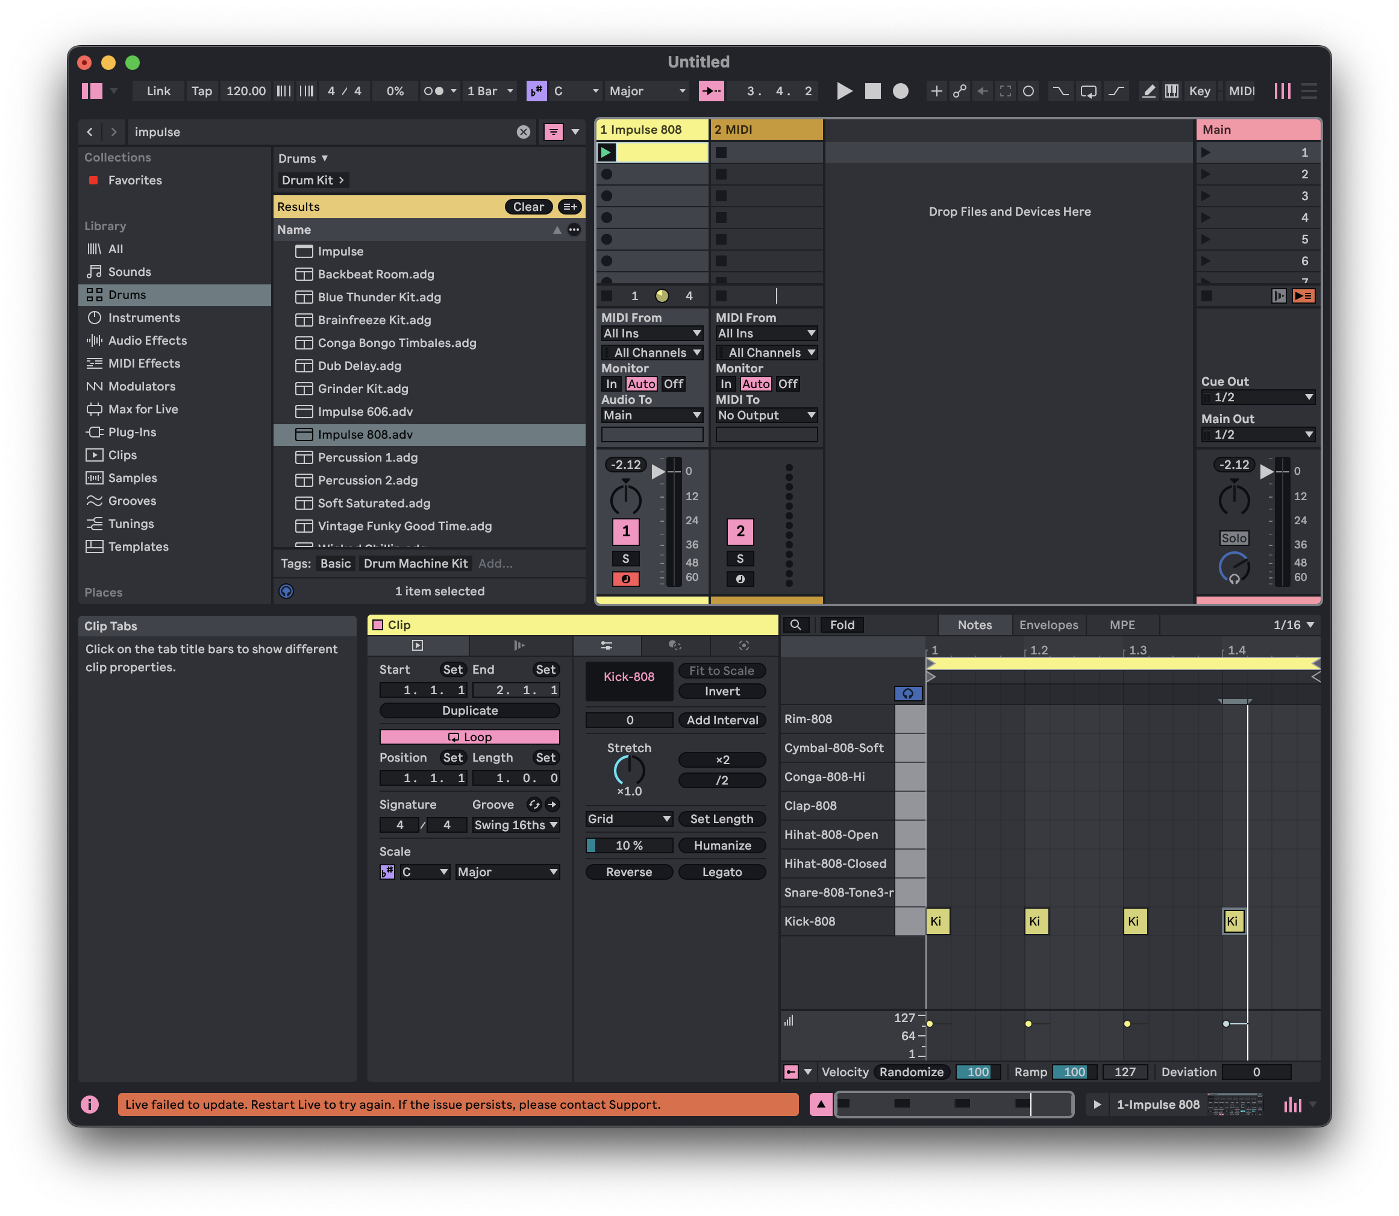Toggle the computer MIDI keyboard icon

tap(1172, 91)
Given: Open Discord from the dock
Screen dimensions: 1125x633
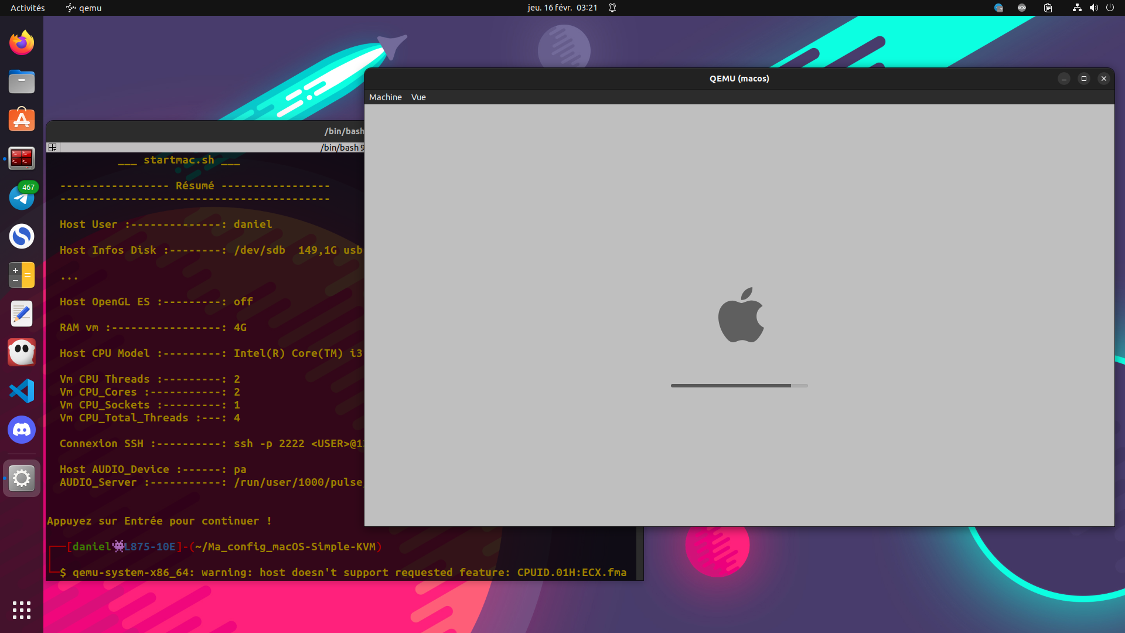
--
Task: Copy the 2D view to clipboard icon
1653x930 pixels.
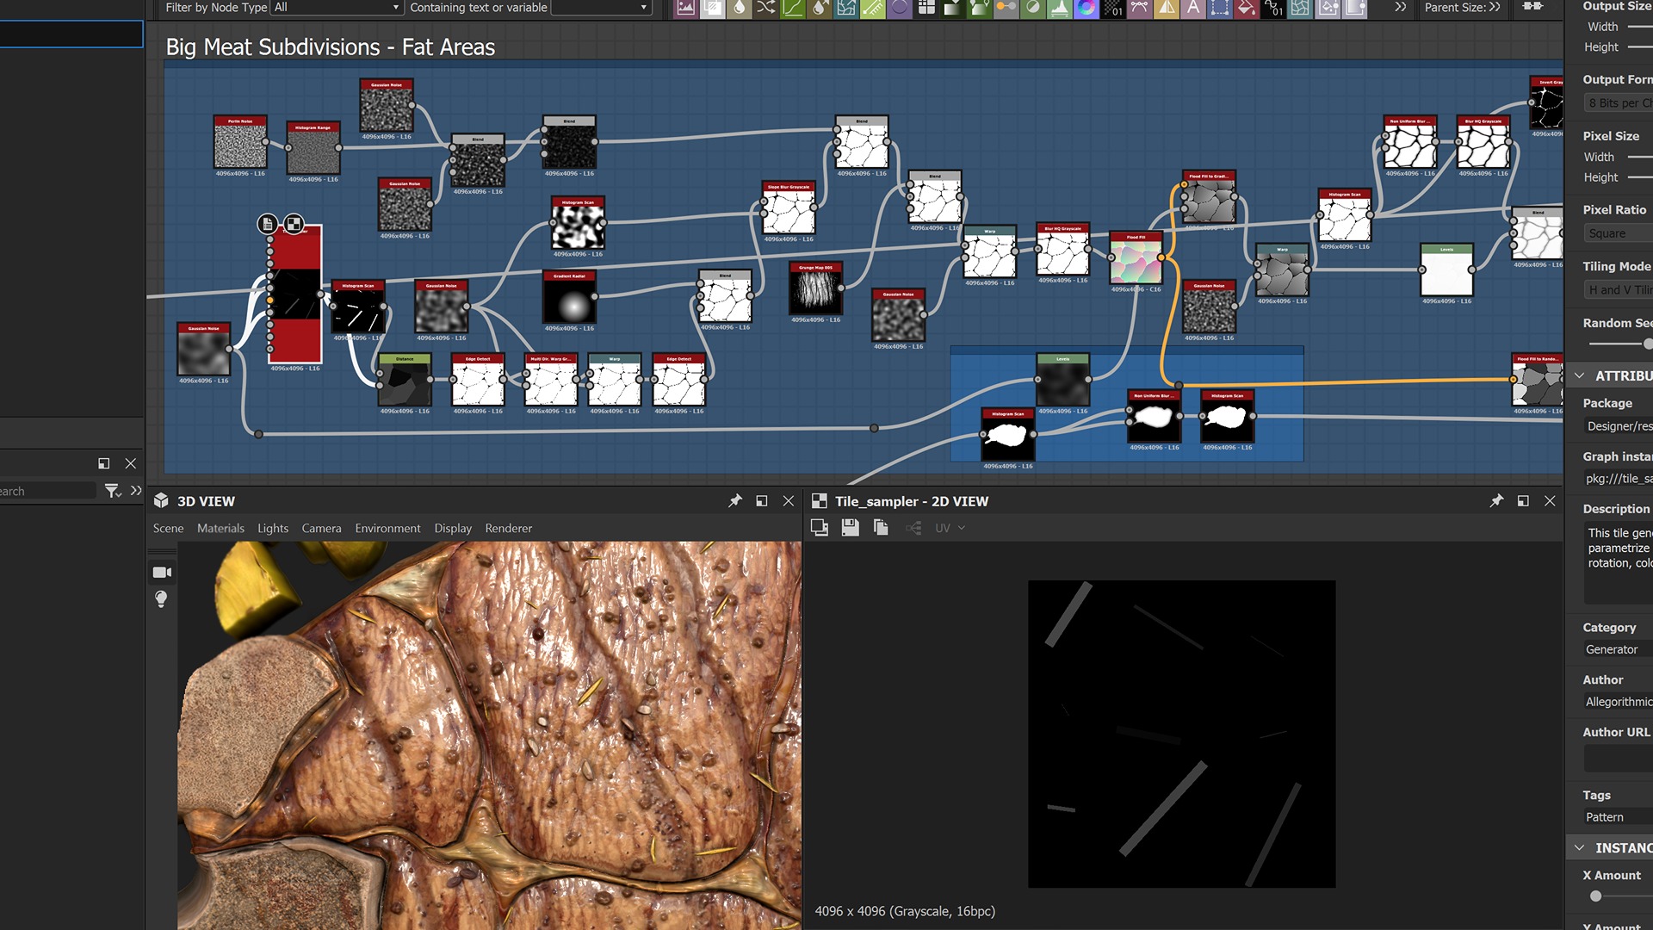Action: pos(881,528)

● **WHAT THE TASK ASKS**
In the listing above, find the line containing "Given: Open Discord from the dock" and the line containing "Screen dimensions: 1125x633", then quote both, plus every line between them, exactly as written.

● **RESPONSE FOR THIS EXERCISE**
Given: Open Discord from the dock
Screen dimensions: 1125x633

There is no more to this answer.